ACTIVITY: Which lines of the entries hold the string "calendar"? Copy each one.

**** DATA RECORDS

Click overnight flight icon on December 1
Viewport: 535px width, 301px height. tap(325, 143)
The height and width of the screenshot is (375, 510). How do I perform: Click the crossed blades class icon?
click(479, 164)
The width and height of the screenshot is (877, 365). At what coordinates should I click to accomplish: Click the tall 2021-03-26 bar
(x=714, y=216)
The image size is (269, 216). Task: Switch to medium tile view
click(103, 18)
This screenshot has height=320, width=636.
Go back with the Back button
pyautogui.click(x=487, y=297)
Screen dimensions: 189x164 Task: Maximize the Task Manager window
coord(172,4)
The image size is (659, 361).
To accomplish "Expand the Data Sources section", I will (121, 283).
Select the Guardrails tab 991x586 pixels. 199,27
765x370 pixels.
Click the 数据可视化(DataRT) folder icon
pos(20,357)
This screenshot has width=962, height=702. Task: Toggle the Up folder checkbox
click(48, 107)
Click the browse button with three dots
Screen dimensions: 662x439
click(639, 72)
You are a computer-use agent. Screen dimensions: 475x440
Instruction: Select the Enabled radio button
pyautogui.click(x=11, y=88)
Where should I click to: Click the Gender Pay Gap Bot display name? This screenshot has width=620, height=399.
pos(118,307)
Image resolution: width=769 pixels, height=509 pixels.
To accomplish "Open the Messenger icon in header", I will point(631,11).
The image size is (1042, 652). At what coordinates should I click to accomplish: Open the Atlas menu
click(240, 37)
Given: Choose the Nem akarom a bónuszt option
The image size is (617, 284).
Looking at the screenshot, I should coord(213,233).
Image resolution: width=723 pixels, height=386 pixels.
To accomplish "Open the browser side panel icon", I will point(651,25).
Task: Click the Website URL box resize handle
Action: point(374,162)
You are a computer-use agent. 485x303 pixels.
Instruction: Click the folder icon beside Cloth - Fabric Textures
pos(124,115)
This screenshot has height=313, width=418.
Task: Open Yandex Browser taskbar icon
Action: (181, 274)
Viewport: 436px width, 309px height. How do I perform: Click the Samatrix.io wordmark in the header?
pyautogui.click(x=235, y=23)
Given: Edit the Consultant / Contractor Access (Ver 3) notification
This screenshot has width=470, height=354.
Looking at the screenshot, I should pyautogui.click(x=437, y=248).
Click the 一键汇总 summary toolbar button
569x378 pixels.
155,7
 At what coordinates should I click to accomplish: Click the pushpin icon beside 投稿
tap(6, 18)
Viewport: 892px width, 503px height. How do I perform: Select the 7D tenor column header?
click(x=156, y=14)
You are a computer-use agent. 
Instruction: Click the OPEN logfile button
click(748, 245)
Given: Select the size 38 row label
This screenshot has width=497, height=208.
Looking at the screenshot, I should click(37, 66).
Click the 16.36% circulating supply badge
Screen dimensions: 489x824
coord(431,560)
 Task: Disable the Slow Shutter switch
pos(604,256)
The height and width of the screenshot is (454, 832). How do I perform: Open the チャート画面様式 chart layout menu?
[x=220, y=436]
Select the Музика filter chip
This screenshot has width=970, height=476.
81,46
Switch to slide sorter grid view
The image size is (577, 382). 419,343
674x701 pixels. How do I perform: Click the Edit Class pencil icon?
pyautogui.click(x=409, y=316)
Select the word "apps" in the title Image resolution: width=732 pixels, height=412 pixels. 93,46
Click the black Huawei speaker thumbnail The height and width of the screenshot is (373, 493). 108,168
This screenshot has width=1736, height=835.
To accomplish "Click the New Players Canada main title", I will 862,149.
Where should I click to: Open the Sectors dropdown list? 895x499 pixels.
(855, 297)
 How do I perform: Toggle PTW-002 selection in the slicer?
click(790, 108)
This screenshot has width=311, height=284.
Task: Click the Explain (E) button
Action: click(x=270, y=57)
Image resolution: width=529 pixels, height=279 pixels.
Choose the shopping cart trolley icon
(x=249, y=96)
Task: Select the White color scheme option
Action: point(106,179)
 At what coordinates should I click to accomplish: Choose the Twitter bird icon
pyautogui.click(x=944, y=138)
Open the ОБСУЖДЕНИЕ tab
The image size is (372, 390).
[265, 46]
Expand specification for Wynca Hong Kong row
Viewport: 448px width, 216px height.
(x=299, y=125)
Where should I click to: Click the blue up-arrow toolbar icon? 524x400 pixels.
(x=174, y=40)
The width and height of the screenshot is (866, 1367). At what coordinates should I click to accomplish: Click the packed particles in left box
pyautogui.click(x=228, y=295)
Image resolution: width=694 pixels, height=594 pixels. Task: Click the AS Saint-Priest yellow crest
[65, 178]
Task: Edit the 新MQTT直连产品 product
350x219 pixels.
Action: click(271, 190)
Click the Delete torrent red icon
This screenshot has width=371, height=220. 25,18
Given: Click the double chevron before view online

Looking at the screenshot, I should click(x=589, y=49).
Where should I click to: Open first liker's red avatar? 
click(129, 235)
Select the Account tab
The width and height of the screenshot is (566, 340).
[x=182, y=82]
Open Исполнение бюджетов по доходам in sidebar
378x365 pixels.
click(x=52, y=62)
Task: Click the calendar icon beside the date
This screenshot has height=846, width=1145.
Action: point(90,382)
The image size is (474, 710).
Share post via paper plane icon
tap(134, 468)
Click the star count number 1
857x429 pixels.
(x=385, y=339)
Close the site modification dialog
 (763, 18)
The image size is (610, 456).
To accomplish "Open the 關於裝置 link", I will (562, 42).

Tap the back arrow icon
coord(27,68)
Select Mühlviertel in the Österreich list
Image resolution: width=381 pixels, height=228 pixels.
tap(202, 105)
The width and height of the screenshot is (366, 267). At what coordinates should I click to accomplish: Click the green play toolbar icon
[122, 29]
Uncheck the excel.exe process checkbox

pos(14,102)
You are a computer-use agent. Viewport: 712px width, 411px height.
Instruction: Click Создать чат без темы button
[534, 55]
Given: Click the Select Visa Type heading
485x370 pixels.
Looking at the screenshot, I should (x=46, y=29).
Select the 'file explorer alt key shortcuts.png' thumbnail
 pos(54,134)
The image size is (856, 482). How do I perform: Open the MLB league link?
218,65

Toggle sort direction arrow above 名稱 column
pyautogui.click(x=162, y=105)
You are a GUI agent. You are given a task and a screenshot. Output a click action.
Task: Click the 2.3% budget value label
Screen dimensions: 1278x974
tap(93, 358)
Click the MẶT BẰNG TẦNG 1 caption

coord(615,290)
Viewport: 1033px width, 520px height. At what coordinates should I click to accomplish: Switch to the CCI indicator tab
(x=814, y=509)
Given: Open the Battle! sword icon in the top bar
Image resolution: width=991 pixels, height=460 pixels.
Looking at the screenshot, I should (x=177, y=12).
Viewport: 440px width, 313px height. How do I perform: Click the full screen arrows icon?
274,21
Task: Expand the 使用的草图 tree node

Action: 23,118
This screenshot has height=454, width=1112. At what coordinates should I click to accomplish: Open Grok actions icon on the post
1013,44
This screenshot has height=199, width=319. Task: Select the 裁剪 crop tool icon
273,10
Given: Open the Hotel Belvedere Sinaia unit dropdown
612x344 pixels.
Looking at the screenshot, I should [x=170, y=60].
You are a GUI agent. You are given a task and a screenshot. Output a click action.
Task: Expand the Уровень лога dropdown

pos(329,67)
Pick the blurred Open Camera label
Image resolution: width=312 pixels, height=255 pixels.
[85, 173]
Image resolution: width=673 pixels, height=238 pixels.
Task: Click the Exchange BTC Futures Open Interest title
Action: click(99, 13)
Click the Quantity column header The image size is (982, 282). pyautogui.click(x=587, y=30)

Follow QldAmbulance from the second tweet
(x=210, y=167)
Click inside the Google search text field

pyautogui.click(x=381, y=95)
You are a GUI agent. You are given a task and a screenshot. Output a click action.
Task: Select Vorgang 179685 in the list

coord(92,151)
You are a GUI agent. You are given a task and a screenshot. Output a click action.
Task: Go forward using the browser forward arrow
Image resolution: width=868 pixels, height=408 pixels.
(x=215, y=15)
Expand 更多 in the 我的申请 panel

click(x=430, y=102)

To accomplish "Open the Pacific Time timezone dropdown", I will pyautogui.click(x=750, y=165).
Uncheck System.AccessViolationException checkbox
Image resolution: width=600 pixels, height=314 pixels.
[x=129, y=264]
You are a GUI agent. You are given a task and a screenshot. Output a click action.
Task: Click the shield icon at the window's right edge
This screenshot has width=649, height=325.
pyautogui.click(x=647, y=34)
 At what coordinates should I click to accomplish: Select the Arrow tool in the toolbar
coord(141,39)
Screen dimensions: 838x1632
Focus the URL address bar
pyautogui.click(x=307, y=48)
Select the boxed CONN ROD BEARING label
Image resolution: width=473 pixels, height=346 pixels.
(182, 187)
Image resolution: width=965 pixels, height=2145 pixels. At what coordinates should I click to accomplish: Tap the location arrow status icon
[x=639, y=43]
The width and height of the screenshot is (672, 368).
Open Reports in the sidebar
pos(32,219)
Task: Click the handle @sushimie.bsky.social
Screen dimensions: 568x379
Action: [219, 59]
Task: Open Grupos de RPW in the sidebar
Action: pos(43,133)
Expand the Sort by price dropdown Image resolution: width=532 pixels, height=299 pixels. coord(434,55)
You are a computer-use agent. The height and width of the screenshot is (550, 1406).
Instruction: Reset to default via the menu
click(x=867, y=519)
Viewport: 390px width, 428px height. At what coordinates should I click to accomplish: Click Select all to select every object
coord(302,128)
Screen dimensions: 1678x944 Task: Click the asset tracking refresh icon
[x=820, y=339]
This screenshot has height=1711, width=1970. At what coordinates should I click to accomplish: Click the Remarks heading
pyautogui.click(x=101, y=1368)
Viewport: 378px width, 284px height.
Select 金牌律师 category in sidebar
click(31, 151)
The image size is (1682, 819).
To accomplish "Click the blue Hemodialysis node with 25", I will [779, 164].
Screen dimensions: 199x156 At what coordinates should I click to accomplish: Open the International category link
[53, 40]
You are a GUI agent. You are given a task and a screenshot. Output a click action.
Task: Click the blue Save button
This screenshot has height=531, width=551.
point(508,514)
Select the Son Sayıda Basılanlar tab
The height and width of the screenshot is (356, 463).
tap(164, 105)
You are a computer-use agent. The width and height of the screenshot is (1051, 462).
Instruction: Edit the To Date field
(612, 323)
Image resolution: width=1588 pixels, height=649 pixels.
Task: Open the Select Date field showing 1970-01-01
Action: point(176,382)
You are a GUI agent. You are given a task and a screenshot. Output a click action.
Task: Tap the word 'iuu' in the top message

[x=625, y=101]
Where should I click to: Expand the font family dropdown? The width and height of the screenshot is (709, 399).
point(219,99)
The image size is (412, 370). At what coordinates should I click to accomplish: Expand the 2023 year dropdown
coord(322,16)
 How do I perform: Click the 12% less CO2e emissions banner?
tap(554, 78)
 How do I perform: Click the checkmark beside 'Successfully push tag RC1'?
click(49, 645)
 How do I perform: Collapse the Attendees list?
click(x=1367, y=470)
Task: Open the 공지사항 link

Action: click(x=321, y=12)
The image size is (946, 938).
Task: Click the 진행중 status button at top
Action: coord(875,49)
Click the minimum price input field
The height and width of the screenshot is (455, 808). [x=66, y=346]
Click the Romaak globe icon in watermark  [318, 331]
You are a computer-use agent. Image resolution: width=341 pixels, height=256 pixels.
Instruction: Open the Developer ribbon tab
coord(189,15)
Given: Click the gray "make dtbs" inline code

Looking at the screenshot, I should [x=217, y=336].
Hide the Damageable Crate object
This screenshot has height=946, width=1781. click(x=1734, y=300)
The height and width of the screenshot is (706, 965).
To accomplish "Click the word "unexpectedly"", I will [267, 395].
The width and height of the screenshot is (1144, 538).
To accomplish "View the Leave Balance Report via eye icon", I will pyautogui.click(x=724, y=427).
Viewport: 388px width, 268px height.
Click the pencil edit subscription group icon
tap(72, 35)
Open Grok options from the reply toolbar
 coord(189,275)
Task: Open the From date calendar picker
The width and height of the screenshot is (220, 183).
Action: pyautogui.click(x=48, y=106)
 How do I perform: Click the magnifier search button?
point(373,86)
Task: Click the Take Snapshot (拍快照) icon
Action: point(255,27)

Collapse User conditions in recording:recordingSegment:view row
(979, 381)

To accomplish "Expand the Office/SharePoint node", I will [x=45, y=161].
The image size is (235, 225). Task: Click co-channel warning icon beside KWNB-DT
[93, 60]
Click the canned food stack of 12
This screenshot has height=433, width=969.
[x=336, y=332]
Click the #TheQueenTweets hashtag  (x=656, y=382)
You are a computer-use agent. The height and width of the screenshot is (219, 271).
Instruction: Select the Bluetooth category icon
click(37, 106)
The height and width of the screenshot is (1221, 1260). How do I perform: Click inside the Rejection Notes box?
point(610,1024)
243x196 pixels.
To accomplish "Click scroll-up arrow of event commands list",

********

RESPONSE:
Task: Click the calendar icon beside the date
Task: Open the From date calendar picker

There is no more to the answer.